Mcinnes set to become Bangladesh cricket coach
May 18, 2007 - 12:59:10 PM

Chittagong, May 18 - Richard Mcinnes, the Australian who guided Bangladesh to the under-19 World Cup plate title in 2004, is all set to replace Dave Whatmore as Bangladesh's national cricket coach.

'His name would be announced by June 2,' a top Bangladesh Cricket Board - official said Friday.

'A final decision on the coach is just days away, but we have zeroed in on Richard Mcinnes. The talks with him are in a very advanced stage. Only an official announcement is to be made,' a senior BCB executive committee member told IANS on condition of anonymity.
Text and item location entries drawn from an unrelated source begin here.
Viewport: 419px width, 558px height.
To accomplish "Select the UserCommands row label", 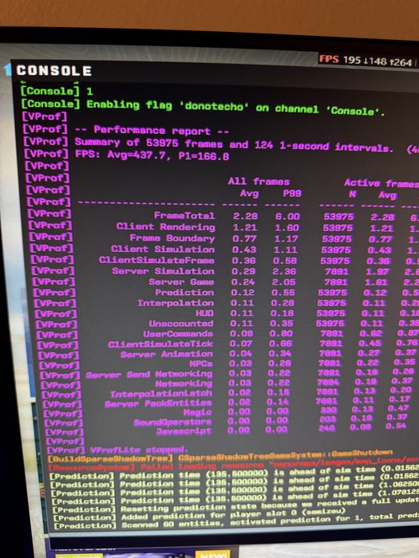I will click(x=178, y=334).
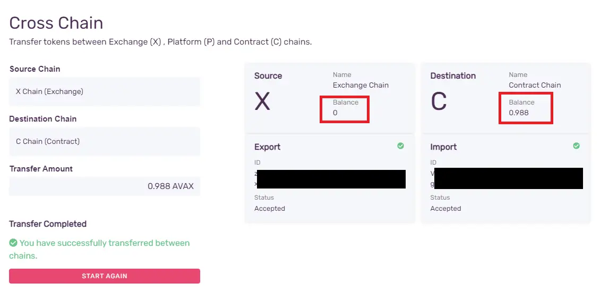Click the large X source chain symbol
This screenshot has width=600, height=300.
pyautogui.click(x=262, y=101)
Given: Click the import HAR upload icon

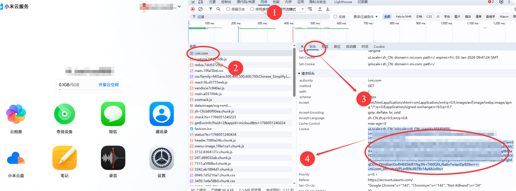Looking at the screenshot, I should (320, 9).
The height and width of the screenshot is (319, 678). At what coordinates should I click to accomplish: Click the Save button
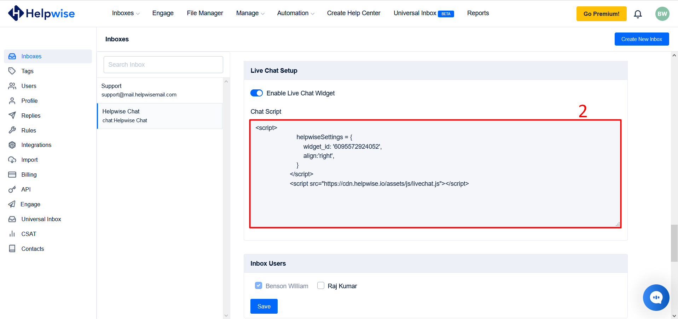pyautogui.click(x=264, y=306)
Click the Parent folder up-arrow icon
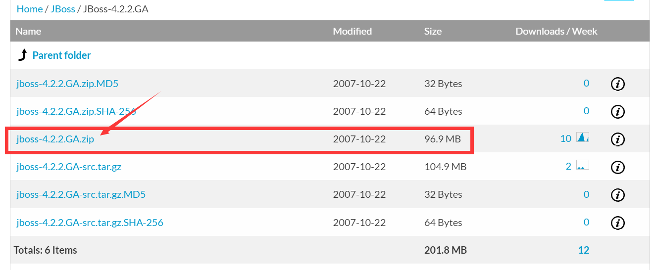Viewport: 656px width, 270px height. click(22, 55)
Mcinnes, also a former senior coach at Australia's Centre of Excellence in Brisbane, was the junior Bangladesh coach when the team defeated Australia to win the Plate title at the World Cup held in Bangladesh.

Whatmore is to leave Bangladesh after his four-year tenure that ends May 29 with the ongoing two-match Test series against India.

'We talked to 10 coaches from different countries, except England, but we have decided that Mcinnes would be best suited to our requirements. The BCB appointments committee, formed recently, will make an announcement by June 2,' the BCB official said.

He added that senior players of the Bangladesh team were consulted and they were happy that Mcinnes would be returning to the country.

'We have consulted the players and they have given their consent on Mcinnes. In fact, most of the senior players are his products as they were in the junior national team when he was junior coach here in 2003 and 2004,' he said.

'Sakibul Hasan, who made his Test debut against India here Friday, Tamim Iqbal, Mushfiqur Rahim, Syed Rasel, Shahadat Hossain and Mashrafe Mortaza have all been groomed by Mcinnes,' he pointed out.

The BCB official said that Mcinnes' salary would be less than that of Whatmore, who was getting between $120,000 and $130,000 per year.

'He would most probably get less than Whatmore, but he would also get accommodation and a car like Whatmore.'

Talking about the plus points of Mcinnes as coach, the BCB official said that he is essentially a hard working coach.

'We don't want a lap-top coach in Bangladesh. We need a hard working coach who can make the players work hard. And Mcinnes is an extremely hard working coach,' he said.

'He can communicate well with the boys considering his previous association with the players. That is another plus in his favour.'

Meanwhile, Whatmore has expressed his interest in the Indian job following the departure of national coach Greg Chappell, who left after the completion of his two-year tenure in April after a forgettable World Cup.